**DATA PROVIDED**.
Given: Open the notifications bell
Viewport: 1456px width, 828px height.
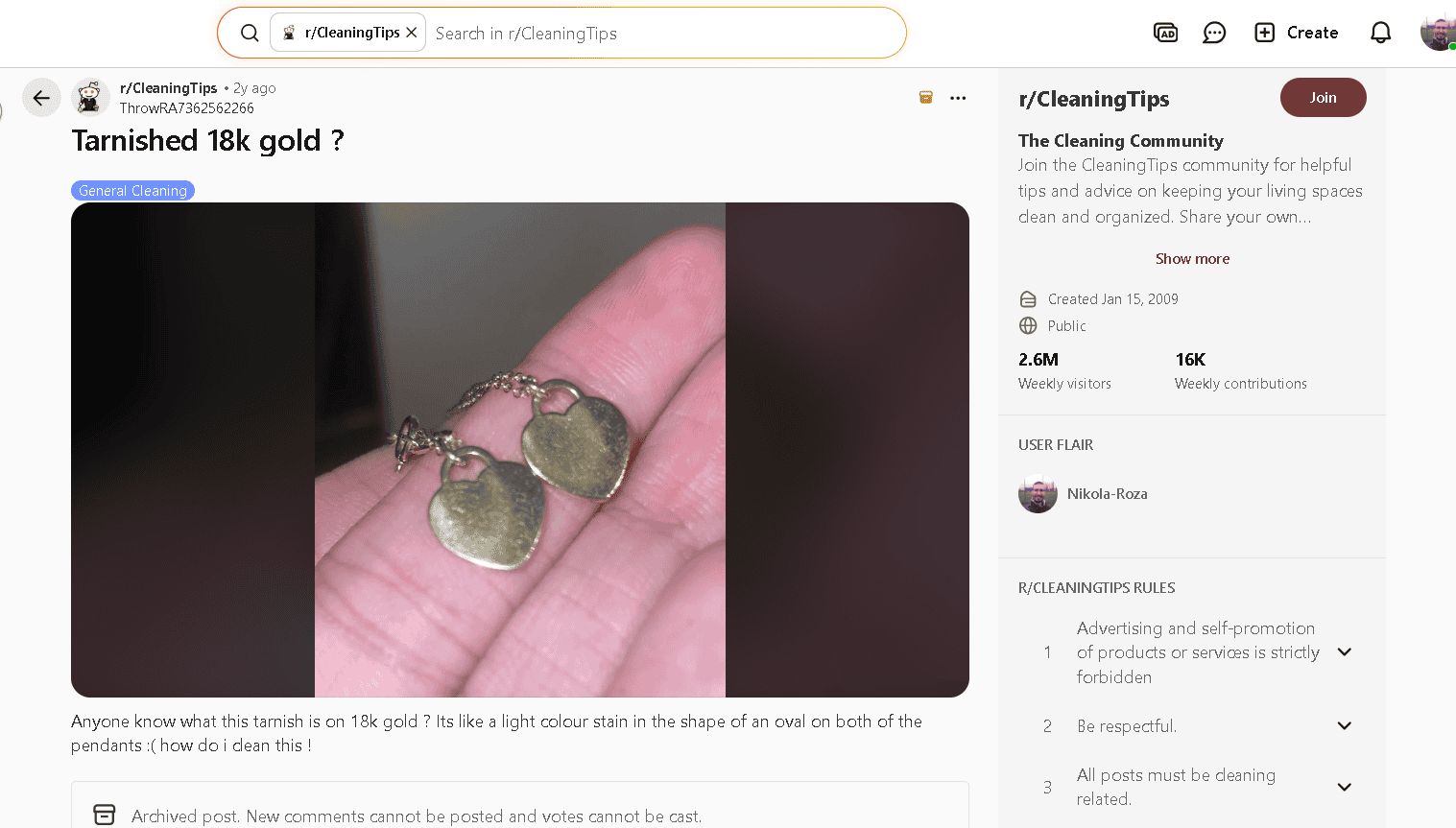Looking at the screenshot, I should [x=1380, y=33].
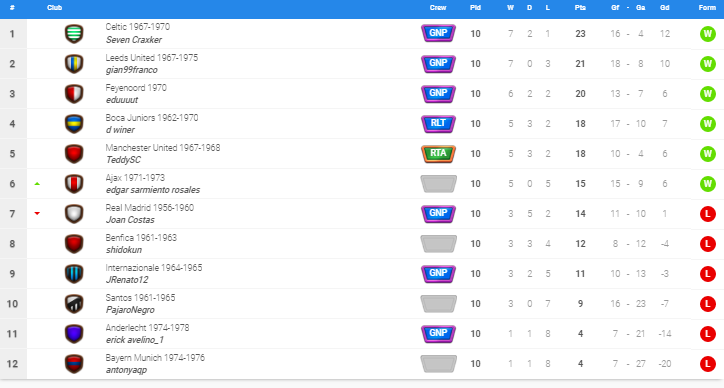This screenshot has width=724, height=388.
Task: Select the red down arrow beside Real Madrid
Action: click(37, 213)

**TO BE DONE**. Set out every line of the material above as a JSON list of strings, one string per line, skipping blank lines. Leave the pictures out of your answer.

**WRITTEN RESPONSE**.
[
  "Given: Open the notifications bell",
  "Viewport: 1456px width, 828px height.",
  "Looking at the screenshot, I should [x=1380, y=33].",
  "This screenshot has width=724, height=388.",
  "Task: Select the red down arrow beside Real Madrid",
  "Action: click(37, 213)"
]